▶ WORK INSTRUCTIONS
Print the records below word for word, beginning with the first line and ending once the line containing "You are a computer-use agent. This" is printed.

Stored data entries

>>

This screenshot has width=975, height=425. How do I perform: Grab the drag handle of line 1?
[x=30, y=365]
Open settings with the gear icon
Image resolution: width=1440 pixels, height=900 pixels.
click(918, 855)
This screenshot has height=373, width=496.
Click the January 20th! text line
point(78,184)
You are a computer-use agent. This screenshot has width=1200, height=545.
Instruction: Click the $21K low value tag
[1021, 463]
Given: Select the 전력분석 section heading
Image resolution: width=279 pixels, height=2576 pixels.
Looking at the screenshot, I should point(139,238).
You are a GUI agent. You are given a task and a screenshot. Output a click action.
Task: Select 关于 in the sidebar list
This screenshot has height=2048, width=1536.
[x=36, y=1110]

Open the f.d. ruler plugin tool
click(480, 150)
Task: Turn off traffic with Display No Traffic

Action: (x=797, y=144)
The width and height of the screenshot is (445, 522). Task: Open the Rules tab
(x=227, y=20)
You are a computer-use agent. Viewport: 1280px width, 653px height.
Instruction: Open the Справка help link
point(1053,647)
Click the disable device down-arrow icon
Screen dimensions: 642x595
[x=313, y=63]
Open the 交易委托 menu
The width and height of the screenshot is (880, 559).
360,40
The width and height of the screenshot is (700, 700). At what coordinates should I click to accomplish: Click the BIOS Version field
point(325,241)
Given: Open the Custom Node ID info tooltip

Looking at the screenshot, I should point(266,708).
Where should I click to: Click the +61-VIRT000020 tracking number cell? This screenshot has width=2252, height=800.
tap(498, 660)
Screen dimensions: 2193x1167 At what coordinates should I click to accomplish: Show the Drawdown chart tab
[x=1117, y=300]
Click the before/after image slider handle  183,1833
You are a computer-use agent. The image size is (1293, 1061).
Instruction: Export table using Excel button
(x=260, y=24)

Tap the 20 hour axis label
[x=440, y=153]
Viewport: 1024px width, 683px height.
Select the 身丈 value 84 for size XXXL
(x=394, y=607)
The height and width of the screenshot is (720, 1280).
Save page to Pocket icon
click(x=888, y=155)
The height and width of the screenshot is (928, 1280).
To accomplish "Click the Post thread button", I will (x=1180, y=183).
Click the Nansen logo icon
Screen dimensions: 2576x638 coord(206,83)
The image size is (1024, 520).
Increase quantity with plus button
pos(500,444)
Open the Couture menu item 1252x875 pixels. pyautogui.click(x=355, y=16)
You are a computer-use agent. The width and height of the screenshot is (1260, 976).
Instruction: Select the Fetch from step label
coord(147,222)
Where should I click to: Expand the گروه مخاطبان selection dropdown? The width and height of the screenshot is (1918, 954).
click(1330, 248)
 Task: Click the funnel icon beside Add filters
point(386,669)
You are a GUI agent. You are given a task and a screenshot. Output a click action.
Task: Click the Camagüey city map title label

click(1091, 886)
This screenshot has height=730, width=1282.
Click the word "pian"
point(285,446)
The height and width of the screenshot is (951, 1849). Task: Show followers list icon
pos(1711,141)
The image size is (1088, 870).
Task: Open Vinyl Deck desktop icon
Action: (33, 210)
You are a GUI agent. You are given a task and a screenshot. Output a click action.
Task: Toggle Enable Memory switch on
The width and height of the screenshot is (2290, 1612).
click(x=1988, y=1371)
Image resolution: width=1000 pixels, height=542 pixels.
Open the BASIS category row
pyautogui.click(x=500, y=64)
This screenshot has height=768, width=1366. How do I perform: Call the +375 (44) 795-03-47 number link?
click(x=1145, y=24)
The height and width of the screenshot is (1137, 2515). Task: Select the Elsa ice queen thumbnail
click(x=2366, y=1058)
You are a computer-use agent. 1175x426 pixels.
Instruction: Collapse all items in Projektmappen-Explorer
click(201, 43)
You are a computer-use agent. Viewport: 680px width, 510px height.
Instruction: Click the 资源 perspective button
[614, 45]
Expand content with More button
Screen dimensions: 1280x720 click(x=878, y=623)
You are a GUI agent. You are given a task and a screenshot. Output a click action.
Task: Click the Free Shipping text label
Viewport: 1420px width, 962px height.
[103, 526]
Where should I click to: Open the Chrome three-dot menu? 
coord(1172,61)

<<

▶ REPLY TO THE TASK
This screenshot has width=975, height=425. How do I perform: Grab the drag handle of line 1?
[x=30, y=365]
Open settings with the gear icon
Image resolution: width=1440 pixels, height=900 pixels.
click(918, 855)
This screenshot has height=373, width=496.
Click the January 20th! text line
point(78,184)
You are a computer-use agent. This screenshot has width=1200, height=545.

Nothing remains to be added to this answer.